(Dataset items)

-- -- --

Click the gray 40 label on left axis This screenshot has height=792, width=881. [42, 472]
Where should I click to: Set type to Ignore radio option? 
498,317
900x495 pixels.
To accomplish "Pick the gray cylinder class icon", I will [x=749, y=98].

-- -- --

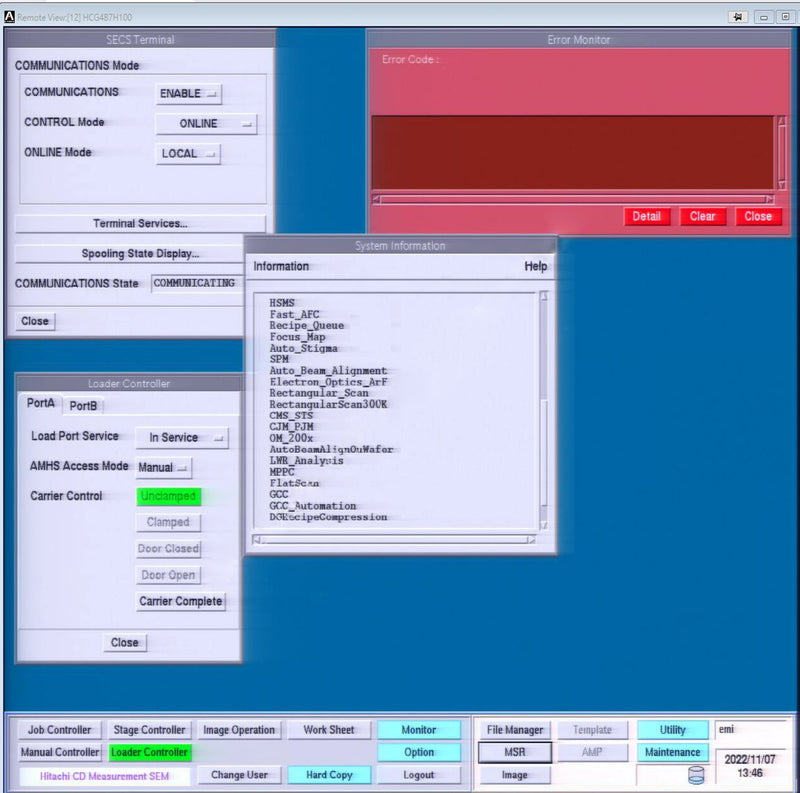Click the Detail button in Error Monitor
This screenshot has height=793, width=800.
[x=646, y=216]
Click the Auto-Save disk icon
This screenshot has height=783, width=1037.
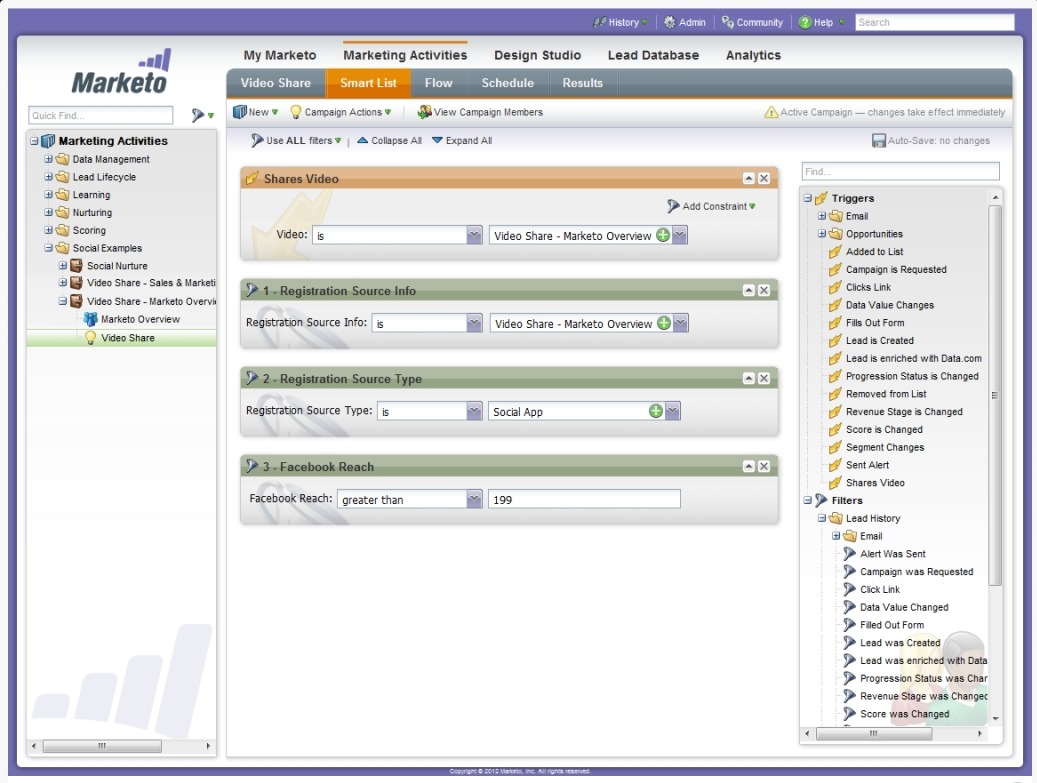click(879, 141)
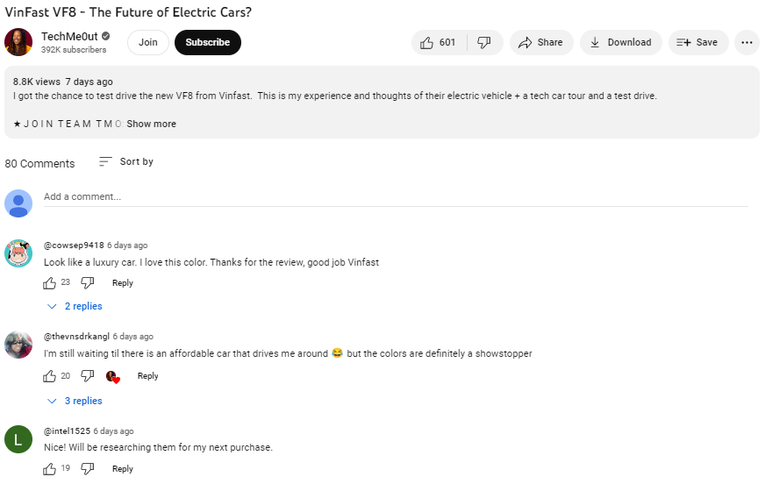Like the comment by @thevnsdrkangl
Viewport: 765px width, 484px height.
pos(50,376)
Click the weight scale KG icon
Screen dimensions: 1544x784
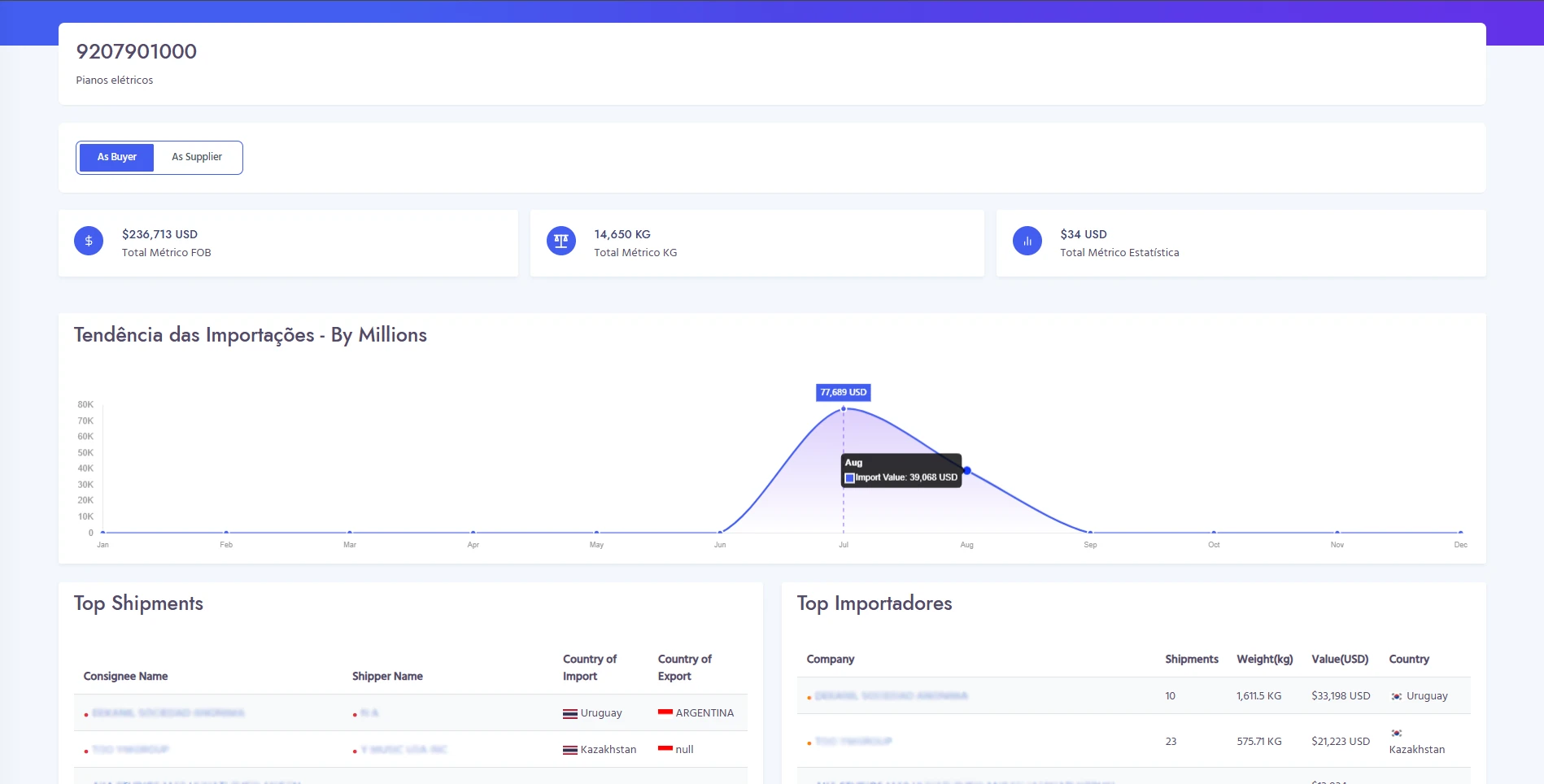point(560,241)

-- -- --

The problem:
Tally the lines of the data above that contain the string "screenshot", matching case exactly, and give only the number.

Solved exercise:
3